* _WHAT THIS TASK INVOLVES_
Search the records for the word "status" and copy every line in which it occurs.
........
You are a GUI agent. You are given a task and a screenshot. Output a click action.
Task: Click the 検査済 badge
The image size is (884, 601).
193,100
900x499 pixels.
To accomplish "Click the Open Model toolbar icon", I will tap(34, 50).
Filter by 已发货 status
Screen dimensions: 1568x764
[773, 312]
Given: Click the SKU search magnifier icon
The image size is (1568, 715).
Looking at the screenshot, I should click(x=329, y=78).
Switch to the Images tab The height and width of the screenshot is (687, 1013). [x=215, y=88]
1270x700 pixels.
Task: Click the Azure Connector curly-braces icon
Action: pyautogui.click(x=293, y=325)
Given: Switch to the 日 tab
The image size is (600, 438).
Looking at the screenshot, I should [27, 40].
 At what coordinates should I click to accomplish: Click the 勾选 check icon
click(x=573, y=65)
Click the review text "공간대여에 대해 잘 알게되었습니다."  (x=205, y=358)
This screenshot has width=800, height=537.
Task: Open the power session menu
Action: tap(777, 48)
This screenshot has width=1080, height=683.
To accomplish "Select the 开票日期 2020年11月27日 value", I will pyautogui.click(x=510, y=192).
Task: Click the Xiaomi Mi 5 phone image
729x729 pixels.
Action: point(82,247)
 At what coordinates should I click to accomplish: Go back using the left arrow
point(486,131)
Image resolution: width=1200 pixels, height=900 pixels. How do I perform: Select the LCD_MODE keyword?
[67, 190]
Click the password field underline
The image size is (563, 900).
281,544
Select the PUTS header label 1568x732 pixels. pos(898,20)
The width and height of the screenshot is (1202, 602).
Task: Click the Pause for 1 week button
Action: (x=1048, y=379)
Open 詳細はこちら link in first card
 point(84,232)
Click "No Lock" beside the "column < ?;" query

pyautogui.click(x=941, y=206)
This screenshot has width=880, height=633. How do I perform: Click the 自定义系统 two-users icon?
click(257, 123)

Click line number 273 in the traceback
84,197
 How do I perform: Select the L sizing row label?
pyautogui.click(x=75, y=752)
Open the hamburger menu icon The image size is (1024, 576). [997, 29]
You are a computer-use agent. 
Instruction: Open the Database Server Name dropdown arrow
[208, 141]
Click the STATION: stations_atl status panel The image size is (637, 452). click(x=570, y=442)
........
* _REPLY_
Filter by 已发货 status
Click the STATION: stations_atl status panel The image size is (637, 452). click(x=570, y=442)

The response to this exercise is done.